Task instructions:
Output every line of the data below as a JSON list of strings, one string per line, with blank lines and the pictures left out.

+++ Records provided

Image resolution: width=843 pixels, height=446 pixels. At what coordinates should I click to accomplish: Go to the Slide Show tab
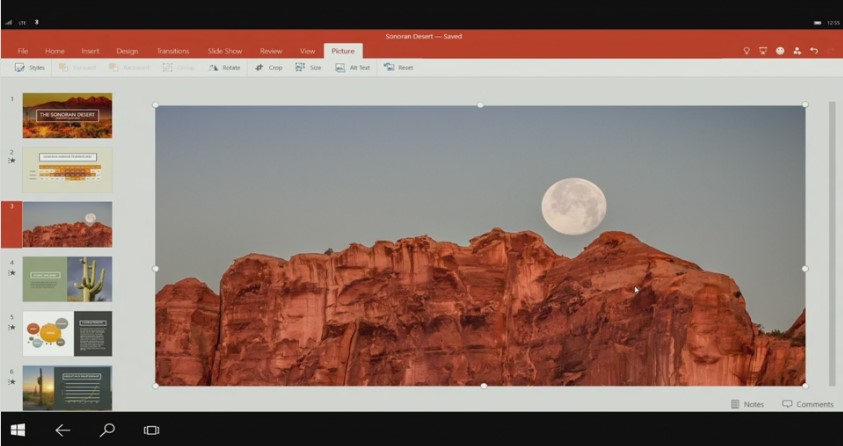click(x=225, y=51)
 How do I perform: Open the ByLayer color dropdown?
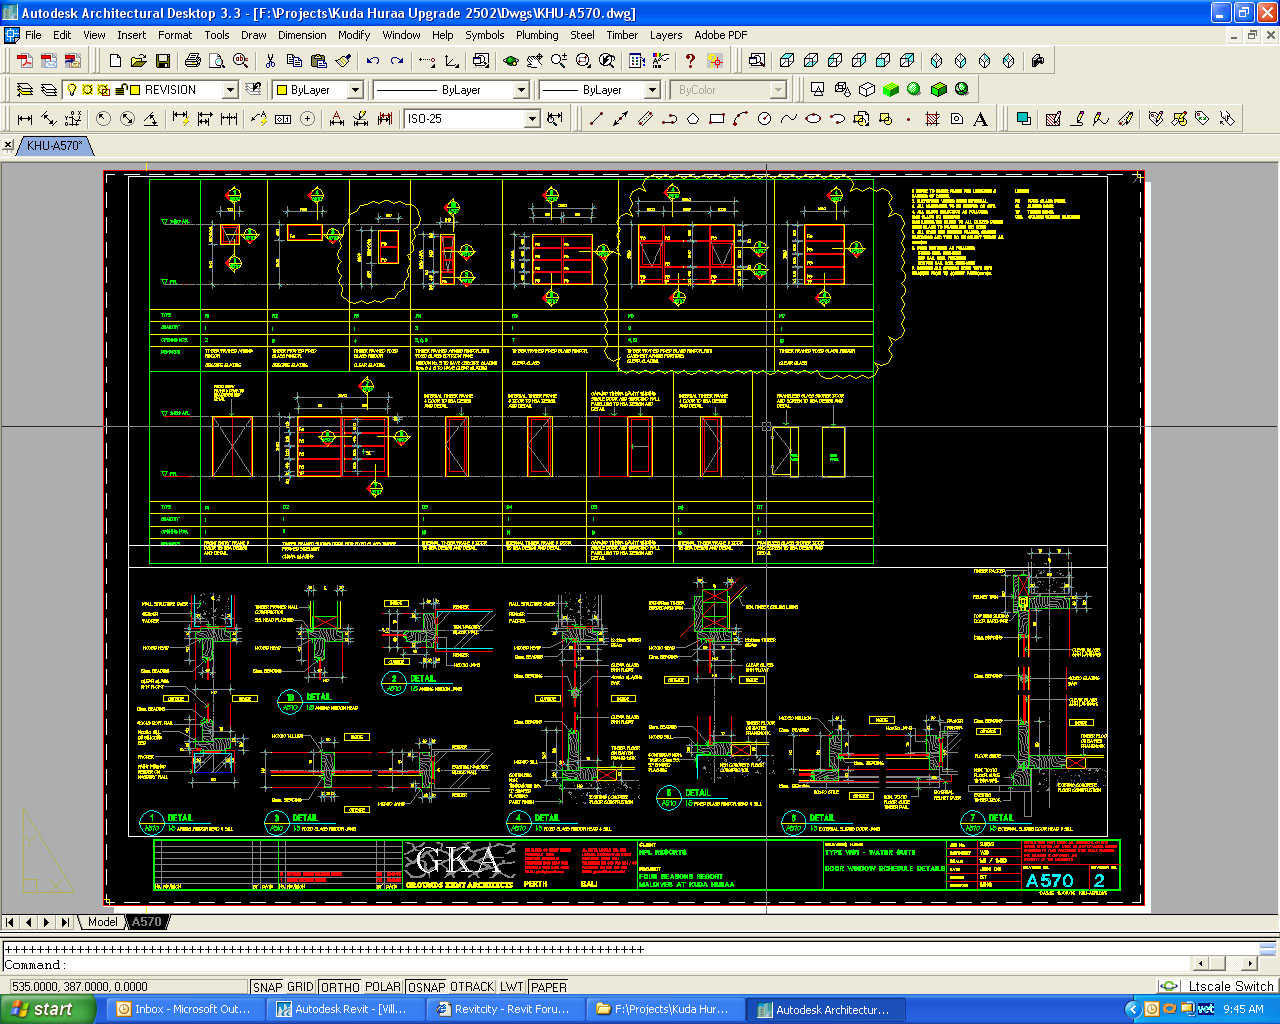[x=354, y=90]
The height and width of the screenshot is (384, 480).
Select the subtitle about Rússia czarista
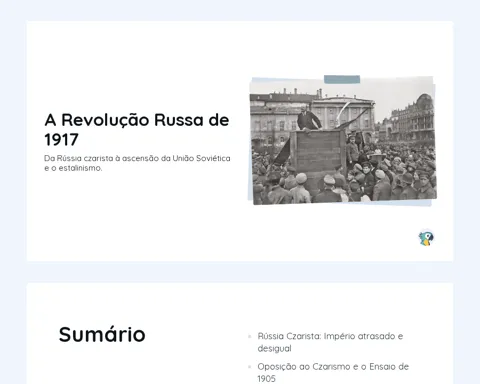(137, 163)
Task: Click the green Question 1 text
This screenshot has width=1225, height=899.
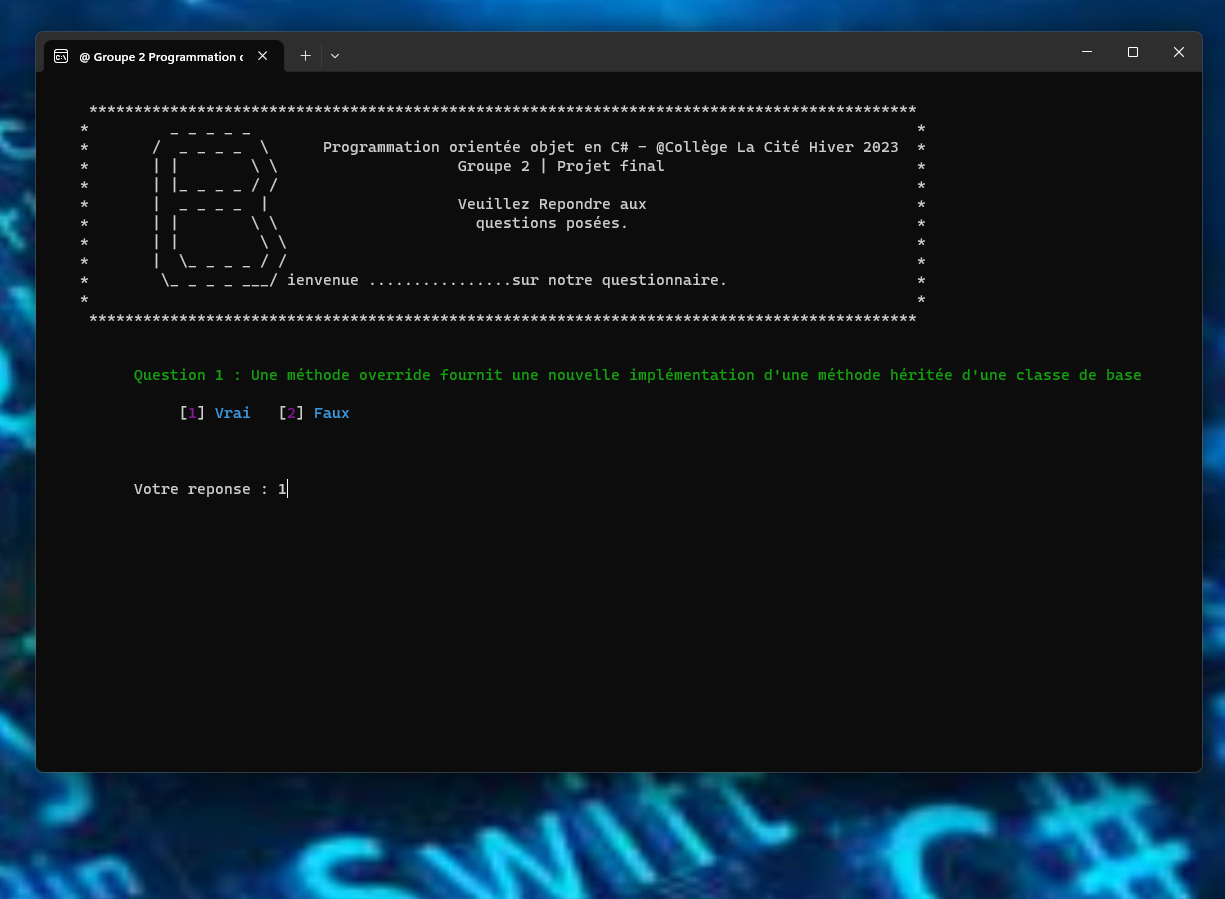Action: click(637, 375)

++++++

The reply:
[
  "Image resolution: width=843 pixels, height=446 pixels. At what coordinates should I click to accomplish: Go to the Slide Show tab",
  "click(x=225, y=51)",
  " How do I perform: Open the ByLayer color dropdown?",
  "[x=354, y=90]",
  "The height and width of the screenshot is (384, 480).",
  "Select the subtitle about Rússia czarista",
  "(137, 163)",
  "Task: Click the green Question 1 text",
  "This screenshot has width=1225, height=899.",
  "Action: click(637, 375)"
]